Der angebliche Leichnam des Außerirdischen sei versteinert, weil er laut den Ufologen in einer Kieselalgenmine gefunden worden sei
Der angebliche Leichnam des Außerirdischen sei versteinert, weil er laut den Ufologen in einer Kieselalgenmine gefunden worden sei
© Photoshot / dpa
Bei einer Anhörung des mexikanischen Kongresses präsentiert ein Ufologe die angeblichen Leichname zweier Außerirdischer. Doch der "Forscher" fiel schon früher negativ auf

Auf den ersten Blick beeindruckt die seriöse Szenerie. Kameras sind auf das Podium im Pressesaal des mexikanischen Kongresses gerichtet, zwei riesige Flaggen bilden den Hintergrund, davor steht ein langer Tisch voller ernst dreinblickender Menschen. Drei Stunden lang unterrichten sie die im Publikum sitzenden Politiker sowie die zugeschaltete Öffentlichkeit über den aktuellen Stand ihres Forschungsgebiets. Und zwischenzeitlich schaltet sich sogar ein berühmter Harvard-Professor hinzu. Doch das Thema, das in dieser Woche im mexikanischen Kongress behandelt wurde, überrascht: Die Vortragenden präsentieren angebliche Beweise für die Existenz von Aliens und deren einstigen Aufenthalt auf der Erde.

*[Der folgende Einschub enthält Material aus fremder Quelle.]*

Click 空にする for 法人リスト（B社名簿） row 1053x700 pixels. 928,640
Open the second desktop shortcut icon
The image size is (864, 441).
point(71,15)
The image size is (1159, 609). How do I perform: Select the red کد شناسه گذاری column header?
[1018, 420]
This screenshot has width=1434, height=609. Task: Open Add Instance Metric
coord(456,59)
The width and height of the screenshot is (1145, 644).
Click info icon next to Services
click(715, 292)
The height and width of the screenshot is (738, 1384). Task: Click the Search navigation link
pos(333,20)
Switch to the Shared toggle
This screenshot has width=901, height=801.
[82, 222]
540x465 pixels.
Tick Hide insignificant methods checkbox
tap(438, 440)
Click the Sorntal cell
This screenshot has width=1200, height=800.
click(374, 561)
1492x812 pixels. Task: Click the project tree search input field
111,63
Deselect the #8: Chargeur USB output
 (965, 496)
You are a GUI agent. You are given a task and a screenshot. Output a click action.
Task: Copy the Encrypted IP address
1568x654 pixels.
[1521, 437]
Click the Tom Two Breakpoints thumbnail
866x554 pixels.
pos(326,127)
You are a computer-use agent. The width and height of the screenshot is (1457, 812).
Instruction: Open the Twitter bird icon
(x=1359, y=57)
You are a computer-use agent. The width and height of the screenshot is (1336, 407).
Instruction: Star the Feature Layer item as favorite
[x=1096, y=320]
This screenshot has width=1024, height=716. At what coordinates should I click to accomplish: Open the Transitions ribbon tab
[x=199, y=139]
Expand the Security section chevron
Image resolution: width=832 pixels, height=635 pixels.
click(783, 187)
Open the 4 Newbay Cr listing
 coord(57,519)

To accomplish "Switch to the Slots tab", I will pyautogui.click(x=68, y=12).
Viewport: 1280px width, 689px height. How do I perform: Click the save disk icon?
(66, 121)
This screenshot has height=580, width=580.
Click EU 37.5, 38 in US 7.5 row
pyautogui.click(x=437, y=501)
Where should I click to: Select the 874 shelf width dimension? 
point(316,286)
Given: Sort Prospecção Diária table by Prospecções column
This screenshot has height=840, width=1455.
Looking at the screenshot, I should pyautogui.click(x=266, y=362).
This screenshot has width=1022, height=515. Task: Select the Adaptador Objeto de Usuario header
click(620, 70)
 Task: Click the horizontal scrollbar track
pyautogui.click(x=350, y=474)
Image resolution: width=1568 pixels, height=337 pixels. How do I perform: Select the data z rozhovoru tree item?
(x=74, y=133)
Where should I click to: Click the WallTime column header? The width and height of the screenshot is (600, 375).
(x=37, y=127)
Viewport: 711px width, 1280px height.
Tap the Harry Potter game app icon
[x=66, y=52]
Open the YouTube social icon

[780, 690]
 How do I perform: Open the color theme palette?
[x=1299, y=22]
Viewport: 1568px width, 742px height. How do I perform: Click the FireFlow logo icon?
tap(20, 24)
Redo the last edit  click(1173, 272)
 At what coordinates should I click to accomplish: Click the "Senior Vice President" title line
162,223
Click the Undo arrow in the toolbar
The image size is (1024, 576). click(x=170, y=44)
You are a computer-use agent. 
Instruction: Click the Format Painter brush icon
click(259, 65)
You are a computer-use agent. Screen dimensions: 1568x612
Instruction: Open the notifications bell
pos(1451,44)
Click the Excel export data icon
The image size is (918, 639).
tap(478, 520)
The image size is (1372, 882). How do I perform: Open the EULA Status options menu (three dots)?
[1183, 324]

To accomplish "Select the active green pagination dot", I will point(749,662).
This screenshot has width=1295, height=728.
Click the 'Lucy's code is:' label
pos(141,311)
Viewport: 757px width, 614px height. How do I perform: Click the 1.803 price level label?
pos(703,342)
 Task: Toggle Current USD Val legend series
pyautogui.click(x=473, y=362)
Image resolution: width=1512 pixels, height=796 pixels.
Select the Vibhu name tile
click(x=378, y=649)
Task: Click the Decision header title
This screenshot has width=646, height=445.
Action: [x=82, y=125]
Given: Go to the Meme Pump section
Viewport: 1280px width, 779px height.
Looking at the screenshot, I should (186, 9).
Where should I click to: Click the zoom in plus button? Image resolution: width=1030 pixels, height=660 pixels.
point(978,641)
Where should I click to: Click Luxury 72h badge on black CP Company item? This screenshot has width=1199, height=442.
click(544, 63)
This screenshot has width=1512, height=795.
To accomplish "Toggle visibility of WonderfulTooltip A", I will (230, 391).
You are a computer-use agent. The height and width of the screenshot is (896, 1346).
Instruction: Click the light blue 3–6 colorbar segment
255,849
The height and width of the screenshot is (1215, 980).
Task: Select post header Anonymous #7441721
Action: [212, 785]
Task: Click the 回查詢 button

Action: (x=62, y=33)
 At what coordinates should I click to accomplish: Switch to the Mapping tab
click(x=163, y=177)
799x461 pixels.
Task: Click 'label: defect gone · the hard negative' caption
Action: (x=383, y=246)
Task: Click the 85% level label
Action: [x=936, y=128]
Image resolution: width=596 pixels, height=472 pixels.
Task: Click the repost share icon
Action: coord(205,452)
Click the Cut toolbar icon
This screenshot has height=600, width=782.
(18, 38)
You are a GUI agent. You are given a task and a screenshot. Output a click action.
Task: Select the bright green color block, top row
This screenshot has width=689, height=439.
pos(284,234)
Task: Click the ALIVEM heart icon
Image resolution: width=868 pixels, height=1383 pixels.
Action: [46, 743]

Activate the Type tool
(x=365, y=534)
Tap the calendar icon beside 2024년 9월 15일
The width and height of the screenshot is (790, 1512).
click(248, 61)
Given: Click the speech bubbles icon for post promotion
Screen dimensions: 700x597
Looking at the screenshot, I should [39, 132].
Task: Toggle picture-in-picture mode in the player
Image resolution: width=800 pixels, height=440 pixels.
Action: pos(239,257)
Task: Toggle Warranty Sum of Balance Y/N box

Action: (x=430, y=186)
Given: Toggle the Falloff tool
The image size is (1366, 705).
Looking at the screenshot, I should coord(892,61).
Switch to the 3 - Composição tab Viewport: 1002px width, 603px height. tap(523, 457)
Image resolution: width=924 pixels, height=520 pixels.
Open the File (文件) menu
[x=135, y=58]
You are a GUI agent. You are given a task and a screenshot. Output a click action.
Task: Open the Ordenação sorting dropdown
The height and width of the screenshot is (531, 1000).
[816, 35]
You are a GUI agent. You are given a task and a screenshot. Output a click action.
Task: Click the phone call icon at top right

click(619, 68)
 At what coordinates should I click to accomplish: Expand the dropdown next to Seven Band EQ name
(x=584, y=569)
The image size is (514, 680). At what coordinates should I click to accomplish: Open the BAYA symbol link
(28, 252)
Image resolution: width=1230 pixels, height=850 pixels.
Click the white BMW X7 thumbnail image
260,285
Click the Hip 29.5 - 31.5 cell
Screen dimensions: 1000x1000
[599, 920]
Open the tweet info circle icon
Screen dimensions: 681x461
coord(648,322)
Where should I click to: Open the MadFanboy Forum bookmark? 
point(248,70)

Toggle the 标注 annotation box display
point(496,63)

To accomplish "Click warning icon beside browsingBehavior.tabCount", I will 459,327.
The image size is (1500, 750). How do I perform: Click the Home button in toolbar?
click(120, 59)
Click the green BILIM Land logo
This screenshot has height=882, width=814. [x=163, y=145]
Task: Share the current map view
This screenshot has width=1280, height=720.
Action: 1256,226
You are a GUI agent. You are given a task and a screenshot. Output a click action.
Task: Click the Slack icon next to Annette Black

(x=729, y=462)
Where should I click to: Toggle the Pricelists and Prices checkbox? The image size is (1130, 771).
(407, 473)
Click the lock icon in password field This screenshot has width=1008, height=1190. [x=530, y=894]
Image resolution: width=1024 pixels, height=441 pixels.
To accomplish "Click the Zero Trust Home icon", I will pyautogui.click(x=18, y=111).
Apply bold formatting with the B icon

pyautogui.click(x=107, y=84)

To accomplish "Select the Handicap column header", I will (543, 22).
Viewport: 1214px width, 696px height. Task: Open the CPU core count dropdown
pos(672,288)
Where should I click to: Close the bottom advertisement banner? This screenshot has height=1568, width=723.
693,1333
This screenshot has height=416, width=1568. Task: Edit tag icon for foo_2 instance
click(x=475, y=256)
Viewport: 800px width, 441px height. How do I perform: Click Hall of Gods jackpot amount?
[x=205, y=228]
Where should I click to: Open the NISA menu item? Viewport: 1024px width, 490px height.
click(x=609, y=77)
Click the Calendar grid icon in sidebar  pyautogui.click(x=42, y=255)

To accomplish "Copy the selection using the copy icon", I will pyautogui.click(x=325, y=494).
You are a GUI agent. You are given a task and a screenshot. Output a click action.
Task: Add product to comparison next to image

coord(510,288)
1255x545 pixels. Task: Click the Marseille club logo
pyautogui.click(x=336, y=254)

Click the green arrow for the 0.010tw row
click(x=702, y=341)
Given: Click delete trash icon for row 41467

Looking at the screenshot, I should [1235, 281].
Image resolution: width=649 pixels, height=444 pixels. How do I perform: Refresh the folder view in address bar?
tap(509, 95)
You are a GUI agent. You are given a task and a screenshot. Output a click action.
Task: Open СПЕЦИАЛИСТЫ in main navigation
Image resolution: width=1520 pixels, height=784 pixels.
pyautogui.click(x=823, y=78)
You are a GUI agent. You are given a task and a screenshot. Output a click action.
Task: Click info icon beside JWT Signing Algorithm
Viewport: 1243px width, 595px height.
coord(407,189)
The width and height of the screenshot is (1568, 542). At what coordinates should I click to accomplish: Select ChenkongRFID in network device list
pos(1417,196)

Ende Juli hatte ein ähnliches Spektakel im US-Kongress stattgefunden, der sich nach langem Druck von Ufologen mit der These auseinandersetzte, ob die US-Regierung seit Jahrzehnten die Existenz von Aliens geheim hielte. Der frühere Militärpilot Ryan Graves, der damals als  "UFO-Whistleblower" auftrat, ist auch in Mexiko dabei.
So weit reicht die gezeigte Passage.